MEC Dube-Ncube pleads with Municipal Speakers to up their game to ensure functional municipalities

Cooperative Government and Traditional Affairs MEC Nomusa Dube-Ncube engaging with Speakers of Municipalities in KZN on issues that cause political instability, protests, failure by municipalities to take decisions on time, which has a negative impact on audit outcomes and this was during a Speakers Forum at the DLI Hall in Durban on the 20.07.17

KZN MEC for Cooperative Governance and Traditional Affairs (Cogta) Nomusa Dube-Ncube has asked municipal Speakers to bring order and decorum to their council meetings. Dube-Ncube was addressing Speakers from the 54 municipalities in KZN during a Speakers’ Forum meeting in Durban today.

The Speakers’ Forum brings together all municipal Speakers to reflect on key areas of oversight, code of conduct and discipline in municipal councils.
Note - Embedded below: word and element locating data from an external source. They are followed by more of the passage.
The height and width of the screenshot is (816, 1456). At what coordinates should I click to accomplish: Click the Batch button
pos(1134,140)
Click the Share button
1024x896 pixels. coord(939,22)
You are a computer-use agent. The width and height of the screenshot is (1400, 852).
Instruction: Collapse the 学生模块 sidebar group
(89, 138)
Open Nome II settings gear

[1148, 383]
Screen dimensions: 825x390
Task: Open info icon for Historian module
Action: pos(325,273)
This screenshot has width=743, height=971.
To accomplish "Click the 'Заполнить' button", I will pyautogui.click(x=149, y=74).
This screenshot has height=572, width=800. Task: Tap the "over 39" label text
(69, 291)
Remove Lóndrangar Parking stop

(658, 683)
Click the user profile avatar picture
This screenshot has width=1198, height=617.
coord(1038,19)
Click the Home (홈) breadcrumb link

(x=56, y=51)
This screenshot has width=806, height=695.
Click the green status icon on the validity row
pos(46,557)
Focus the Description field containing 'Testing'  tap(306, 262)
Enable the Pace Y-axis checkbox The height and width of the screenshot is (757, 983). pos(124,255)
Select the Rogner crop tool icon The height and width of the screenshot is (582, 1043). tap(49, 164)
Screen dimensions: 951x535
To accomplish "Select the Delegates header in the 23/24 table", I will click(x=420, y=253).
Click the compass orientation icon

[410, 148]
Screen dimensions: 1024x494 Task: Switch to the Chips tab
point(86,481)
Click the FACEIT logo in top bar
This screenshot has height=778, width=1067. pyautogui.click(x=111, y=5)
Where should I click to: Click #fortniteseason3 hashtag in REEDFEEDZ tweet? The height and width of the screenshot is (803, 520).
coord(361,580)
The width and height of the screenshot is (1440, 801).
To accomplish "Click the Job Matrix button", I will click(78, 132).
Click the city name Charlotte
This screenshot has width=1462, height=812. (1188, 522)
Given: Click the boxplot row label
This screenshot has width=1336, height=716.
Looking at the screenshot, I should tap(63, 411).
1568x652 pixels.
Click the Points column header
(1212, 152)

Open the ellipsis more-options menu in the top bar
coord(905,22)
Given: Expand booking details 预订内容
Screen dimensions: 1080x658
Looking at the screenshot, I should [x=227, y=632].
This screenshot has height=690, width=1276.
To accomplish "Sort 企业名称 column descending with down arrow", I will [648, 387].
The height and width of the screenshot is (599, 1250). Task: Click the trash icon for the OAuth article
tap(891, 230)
During her address, Dube-Ncube threw down the gauntlet by telling Speakers to stop wearing political party hats when presiding over council affairs as this was a recipe for chaos.

“We are almost a year in office in this term of democratic government but we are already observing that some council meetings are turning chaotic, not concluding their business and some councillors are not attending meetings. We are reading of councillors failing to pay their municipal bills and being embroiled in disruptive behaviours that tarnish the public positions they hold and the municipalities they lead. While all this is happening, there are no sanctions imposed by Speakers who are the custodians of the Code of Conduct and who are responsible for councillors adhering to the rule of law,” said Dube-Ncube.

“Unless the Speakers understand their roles and responsibilities as defined by our local government legislation, their respective councils will not be managed effectively. The Speaker’s role is key to ensuring oversight, accountability, integrity, discipline of office, and the efficient running of council meetings. One important aspect of this is consequence management of misconduct,” said Dube-Ncube.

“It is important to periodically remind the Speakers of their roles and responsibilities. The Speaker is in charge of the legislative arm of the municipal council. At the same time, the Speaker must protect the ‘checks and balances’ between the legislature and the executive, in other words, the ‘oversight’ that the council must exercise over the actions of the executive chaired by the Mayor,” said Dube-Ncube.

“Currently we are dealing with poor audit outcomes from the Auditor-General, there are matters of emphasis that warrant councils to act and demand answers from the executive. Recently we had to read the riot act to municipalities for delays in the filling of critical positions such those of Municipal Managers, and senior administrators. When all this is happening, I ask myself where the Speakers who should have asked critical questions are. We ask of our Speakers to raise the bar in performing oversight and demanding accountability. Do not be scared to pose difficult questions to your Mayor because you come from the same political party.  You can discuss your matters in caucuses, however, once in council, you must deal effectively with council business. This is the only way our sphere of local government will mature,” said Dube-Ncube.

Dube-Ncube has also urged the Speakers to actively implement the Code of Conduct for Councillors and develop mechanisms to monitor the general conduct and performance of councillors and report to council annually on the conduct and performance of councillors against this Code of Conduct. Failure to uphold the Code of Conduct has been known to lead to lapses in councillors’ discipline.

“The Speaker must likewise facilitate the establishment of an oversight committee or any similar structure to give effect to the provisions of the Municipal Finance Management Act. The Speaker must ensure that such a committee is functional, well capacitated and well equipped to discharge its mandate. Without adequate oversight, no municipality can hope to function effectively,” said Dube-Ncube.

In addition, Dube-Ncube has appealed to the Speakers to properly institutionalise public participation by encouraging participation of communities and in the decision-making process of their municipalities and develop and maintain mechanisms that ensure and monitor participation of communities in this decision-making process. Public participation, in Dube-Ncube’s words, was key to democratic legitimacy.